# Dataset extract
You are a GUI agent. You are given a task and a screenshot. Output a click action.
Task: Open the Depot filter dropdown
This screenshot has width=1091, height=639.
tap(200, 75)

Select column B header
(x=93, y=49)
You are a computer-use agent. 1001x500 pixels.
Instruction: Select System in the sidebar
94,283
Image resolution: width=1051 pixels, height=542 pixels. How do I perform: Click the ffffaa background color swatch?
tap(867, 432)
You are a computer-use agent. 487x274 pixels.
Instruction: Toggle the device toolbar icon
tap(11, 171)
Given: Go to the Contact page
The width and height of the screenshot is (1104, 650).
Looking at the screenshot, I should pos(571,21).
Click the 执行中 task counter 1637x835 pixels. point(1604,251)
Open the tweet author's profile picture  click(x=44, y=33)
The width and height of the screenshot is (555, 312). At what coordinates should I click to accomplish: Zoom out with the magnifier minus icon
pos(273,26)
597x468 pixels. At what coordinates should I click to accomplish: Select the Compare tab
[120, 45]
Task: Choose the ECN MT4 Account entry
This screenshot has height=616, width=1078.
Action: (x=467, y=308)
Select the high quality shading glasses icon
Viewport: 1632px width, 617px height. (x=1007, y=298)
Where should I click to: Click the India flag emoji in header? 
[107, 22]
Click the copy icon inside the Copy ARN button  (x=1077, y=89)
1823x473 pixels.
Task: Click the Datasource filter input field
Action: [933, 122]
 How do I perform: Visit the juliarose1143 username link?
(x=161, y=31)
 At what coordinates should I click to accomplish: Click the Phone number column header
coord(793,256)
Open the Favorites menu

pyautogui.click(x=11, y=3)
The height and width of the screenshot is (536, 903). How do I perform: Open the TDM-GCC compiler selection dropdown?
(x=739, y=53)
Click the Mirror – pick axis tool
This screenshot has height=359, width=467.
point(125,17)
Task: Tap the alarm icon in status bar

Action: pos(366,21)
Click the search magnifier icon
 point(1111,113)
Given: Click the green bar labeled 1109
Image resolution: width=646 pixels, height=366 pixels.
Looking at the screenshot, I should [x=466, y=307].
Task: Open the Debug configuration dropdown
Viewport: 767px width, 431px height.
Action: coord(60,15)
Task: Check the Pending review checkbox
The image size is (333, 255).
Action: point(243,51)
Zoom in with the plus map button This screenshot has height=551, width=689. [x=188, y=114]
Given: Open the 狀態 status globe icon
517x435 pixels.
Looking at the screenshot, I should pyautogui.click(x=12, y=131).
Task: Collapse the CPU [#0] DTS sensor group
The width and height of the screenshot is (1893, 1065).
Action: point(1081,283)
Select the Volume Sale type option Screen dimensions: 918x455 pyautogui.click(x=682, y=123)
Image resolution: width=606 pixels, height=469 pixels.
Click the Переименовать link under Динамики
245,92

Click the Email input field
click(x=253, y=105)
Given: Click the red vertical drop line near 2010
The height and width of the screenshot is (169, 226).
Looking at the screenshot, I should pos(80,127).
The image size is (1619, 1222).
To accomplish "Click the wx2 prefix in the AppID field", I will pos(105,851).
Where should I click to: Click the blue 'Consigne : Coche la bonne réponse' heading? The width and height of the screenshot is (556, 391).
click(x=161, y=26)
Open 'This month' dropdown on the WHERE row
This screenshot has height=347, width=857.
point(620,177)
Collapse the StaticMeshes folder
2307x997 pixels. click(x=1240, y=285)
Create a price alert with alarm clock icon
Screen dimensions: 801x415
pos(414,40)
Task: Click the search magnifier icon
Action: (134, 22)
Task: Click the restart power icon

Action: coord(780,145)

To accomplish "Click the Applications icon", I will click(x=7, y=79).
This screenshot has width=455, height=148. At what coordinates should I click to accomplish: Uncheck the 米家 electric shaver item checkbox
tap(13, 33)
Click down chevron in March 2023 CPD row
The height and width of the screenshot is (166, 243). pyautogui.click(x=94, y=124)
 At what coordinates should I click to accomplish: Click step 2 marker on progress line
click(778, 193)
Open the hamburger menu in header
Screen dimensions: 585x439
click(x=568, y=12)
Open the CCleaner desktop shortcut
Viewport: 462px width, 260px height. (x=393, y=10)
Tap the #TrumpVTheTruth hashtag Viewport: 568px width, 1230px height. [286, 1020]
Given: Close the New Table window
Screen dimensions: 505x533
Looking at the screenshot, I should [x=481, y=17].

# Job
Show each line of the material above that contains the word "checkbox". Uppercase and lowercase count as different letters.

# Written reply
Task: Check the Pending review checkbox
This screenshot has width=455, height=148. At what coordinates should I click to accomplish: Uncheck the 米家 electric shaver item checkbox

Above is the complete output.